| VOTRE OBJECTIF |
Recopiez le texte sur la fabrication du wulong en commençant par « Je rentre des » et en poursuivant jusqu'à « approvisionnent les fabriques. », en substituant « ramasseuses » à « cueilleuses ».

| TEXTE FOURNI |

● ● ●

Je rentre des Wuyishan, pays du thé de roches, et je vais vous expliquer comment ils font un wulong (oolong), en jargonnant le moins possible, avec juste un zeste de "science" pour vos dîners en ville. La procédure a été fixée par Lu Tingcan, juge au comté de Chongan, avant la mort de Louis XIV, laquelle fut annoncée par ses ministres à l'empereur Kangxi d'une formule lapidaire qui en disait long sur le prestige du royaume de France jadis : "Le Roi est mort !".
La récolte commence dans la troisième semaine d'avril ou la première semaine de mai si la météo est défavorable, en tenant compte aussi du décalage entre les calendriers lunaire et grégorien. Dès que le chef de culture donne le signal, les jardins escarpés se couvrent de taches multicolores, ceux sont les cueilleuses, et de cohortes d'hommes de peine chargés de paniers en bascule qui approvisionnent les fabriques.

● ● ●

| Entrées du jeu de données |
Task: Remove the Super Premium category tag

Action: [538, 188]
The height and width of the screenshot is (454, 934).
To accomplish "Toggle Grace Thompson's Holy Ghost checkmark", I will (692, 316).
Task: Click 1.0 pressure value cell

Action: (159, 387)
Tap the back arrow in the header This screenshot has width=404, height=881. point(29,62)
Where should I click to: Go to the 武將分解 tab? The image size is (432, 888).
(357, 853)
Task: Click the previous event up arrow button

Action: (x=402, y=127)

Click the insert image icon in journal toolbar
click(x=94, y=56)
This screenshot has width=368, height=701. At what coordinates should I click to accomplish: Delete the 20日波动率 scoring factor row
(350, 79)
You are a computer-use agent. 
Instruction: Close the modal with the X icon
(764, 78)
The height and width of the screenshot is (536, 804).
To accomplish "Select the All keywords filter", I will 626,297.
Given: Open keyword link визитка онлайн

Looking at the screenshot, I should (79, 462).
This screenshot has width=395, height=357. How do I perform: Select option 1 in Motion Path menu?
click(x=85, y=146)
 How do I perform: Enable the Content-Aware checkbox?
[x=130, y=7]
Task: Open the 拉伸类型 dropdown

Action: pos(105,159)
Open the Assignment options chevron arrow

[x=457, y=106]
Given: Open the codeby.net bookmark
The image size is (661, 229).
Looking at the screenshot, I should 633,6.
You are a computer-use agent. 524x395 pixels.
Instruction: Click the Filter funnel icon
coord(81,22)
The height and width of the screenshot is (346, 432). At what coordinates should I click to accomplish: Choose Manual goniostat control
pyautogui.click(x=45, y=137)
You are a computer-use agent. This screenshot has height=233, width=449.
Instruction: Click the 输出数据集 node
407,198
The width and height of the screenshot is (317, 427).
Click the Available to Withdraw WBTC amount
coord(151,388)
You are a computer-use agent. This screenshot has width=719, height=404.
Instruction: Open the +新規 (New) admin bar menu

● ● ●

| RÉPONSE À L'EXERCICE |
Je rentre des Wuyishan, pays du thé de roches, et je vais vous expliquer comment ils font un wulong (oolong), en jargonnant le moins possible, avec juste un zeste de "science" pour vos dîners en ville. La procédure a été fixée par Lu Tingcan, juge au comté de Chongan, avant la mort de Louis XIV, laquelle fut annoncée par ses ministres à l'empereur Kangxi d'une formule lapidaire qui en disait long sur le prestige du royaume de France jadis : "Le Roi est mort !".
La récolte commence dans la troisième semaine d'avril ou la première semaine de mai si la météo est défavorable, en tenant compte aussi du décalage entre les calendriers lunaire et grégorien. Dès que le chef de culture donne le signal, les jardins escarpés se couvrent de taches multicolores, ceux sont les ramasseuses, et de cohortes d'hommes de peine chargés de paniers en bascule qui approvisionnent les fabriques.